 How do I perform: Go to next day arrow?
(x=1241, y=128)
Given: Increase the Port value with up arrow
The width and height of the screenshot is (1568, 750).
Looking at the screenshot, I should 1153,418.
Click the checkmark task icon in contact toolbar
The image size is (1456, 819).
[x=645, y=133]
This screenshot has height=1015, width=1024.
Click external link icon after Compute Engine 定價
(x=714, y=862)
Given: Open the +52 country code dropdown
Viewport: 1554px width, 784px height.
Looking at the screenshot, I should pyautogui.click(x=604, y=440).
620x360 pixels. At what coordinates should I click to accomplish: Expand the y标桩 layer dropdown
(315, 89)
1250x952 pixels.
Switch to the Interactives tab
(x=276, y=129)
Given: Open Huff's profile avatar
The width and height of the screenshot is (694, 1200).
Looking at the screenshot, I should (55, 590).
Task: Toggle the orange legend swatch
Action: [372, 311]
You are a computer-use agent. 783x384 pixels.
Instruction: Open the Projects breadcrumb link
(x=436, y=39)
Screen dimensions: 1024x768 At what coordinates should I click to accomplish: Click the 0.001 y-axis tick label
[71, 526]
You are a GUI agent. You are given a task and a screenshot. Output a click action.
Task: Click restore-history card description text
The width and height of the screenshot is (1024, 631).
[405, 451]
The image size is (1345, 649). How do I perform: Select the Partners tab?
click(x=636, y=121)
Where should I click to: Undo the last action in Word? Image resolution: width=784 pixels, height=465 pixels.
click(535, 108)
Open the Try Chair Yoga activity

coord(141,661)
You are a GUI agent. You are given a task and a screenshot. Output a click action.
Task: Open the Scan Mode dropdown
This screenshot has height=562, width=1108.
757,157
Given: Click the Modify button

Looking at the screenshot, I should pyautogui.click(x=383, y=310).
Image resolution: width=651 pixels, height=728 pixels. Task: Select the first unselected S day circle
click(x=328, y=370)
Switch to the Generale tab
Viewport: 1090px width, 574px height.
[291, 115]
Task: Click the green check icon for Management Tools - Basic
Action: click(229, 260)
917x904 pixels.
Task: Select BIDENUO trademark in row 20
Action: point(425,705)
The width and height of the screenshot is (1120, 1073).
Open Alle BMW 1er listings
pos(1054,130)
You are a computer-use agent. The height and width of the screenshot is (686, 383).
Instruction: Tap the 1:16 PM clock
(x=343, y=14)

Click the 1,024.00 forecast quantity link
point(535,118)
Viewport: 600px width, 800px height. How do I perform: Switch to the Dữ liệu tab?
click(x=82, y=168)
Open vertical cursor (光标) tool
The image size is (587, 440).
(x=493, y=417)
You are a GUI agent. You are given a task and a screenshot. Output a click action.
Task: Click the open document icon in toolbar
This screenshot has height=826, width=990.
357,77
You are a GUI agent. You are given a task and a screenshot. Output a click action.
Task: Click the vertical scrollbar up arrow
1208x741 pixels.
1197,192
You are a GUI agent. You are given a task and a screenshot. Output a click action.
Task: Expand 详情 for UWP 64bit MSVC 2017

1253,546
________________________
> [WORK TO COMPLETE]
Each record is to be restated word for word.

> [WRITTEN REPLY]
 How do I perform: Go to next day arrow?
(x=1241, y=128)
Given: Increase the Port value with up arrow
The width and height of the screenshot is (1568, 750).
Looking at the screenshot, I should 1153,418.
Click the checkmark task icon in contact toolbar
The image size is (1456, 819).
[x=645, y=133]
This screenshot has height=1015, width=1024.
Click external link icon after Compute Engine 定價
(x=714, y=862)
Given: Open the +52 country code dropdown
Viewport: 1554px width, 784px height.
Looking at the screenshot, I should pyautogui.click(x=604, y=440).
620x360 pixels. At what coordinates should I click to accomplish: Expand the y标桩 layer dropdown
(315, 89)
1250x952 pixels.
Switch to the Interactives tab
(x=276, y=129)
Given: Open Huff's profile avatar
The width and height of the screenshot is (694, 1200).
Looking at the screenshot, I should (55, 590).
Task: Toggle the orange legend swatch
Action: [372, 311]
You are a computer-use agent. 783x384 pixels.
Instruction: Open the Projects breadcrumb link
(x=436, y=39)
Screen dimensions: 1024x768 At what coordinates should I click to accomplish: Click the 0.001 y-axis tick label
[71, 526]
You are a GUI agent. You are given a task and a screenshot. Output a click action.
Task: Click restore-history card description text
The width and height of the screenshot is (1024, 631).
[405, 451]
The image size is (1345, 649). How do I perform: Select the Partners tab?
click(x=636, y=121)
Where should I click to: Undo the last action in Word? Image resolution: width=784 pixels, height=465 pixels.
click(535, 108)
Open the Try Chair Yoga activity

coord(141,661)
You are a GUI agent. You are given a task and a screenshot. Output a click action.
Task: Open the Scan Mode dropdown
This screenshot has height=562, width=1108.
757,157
Given: Click the Modify button

Looking at the screenshot, I should pyautogui.click(x=383, y=310).
Image resolution: width=651 pixels, height=728 pixels. Task: Select the first unselected S day circle
click(x=328, y=370)
Switch to the Generale tab
Viewport: 1090px width, 574px height.
[291, 115]
Task: Click the green check icon for Management Tools - Basic
Action: click(229, 260)
917x904 pixels.
Task: Select BIDENUO trademark in row 20
Action: point(425,705)
The width and height of the screenshot is (1120, 1073).
Open Alle BMW 1er listings
pos(1054,130)
You are a computer-use agent. The height and width of the screenshot is (686, 383).
Instruction: Tap the 1:16 PM clock
(x=343, y=14)

Click the 1,024.00 forecast quantity link
point(535,118)
Viewport: 600px width, 800px height. How do I perform: Switch to the Dữ liệu tab?
click(x=82, y=168)
Open vertical cursor (光标) tool
The image size is (587, 440).
(x=493, y=417)
You are a GUI agent. You are given a task and a screenshot. Output a click action.
Task: Click the open document icon in toolbar
This screenshot has height=826, width=990.
357,77
You are a GUI agent. You are given a task and a screenshot. Output a click action.
Task: Click the vertical scrollbar up arrow
1208x741 pixels.
1197,192
You are a GUI agent. You are given a task and a screenshot. Output a click action.
Task: Expand 详情 for UWP 64bit MSVC 2017

1253,546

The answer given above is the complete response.